8. Consider system-based data access or system-to-system transfer
Creating and transmitting system extracts, or exports, is a high-risk way of sharing information. This is especially true when exports are created manually, as in export to Excel, and then transmitted manually, often via email. There is plenty of opportunity for the export to be sent to the wrong person or for the extract to contain information that wasn’t intended to be there. Limit access to data by making individuals log into systems to access sensitive data. If you must transfer it, do so in an automated, secure, highly tested, system-to-system transfer.
9. Mask data when fields are required but actual values are not
Depending on how data is used, the real value of sensitive fields may not be needed. Can your system-to-system transfer of data include a repeatable data masking step? For example, there may be a need to uniquely label individual health patients over time to identify new vs. ongoing disease cases. But the scenario may not require revealing the patient’s name or social security number. In that case, mask data using a repeatable process where the value is replaced masked with the same anonymized information each time.
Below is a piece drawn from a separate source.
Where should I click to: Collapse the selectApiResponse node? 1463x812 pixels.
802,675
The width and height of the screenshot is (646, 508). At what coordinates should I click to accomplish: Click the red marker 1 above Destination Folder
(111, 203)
Avoiding Data Sharing Paralysis
Data is only as valuable as your ability to leverage it effectively. Often, that means being able to share data. In today’s hyper-connected world, in which partners, suppliers, and even customers will likely want controlled access to your company’s network, securing data from the inside is just as important as securing data from the outside (perimeter security). Encryption across the network, plus security of data at rest, is a critical requirement for secure data sharing. Don’t wait for the perfect time-tested plan before starting your data security and sharing plan. Develop an internal strategy for mitigating risk around data sharing, implement it, then monitor and adjust as needs change.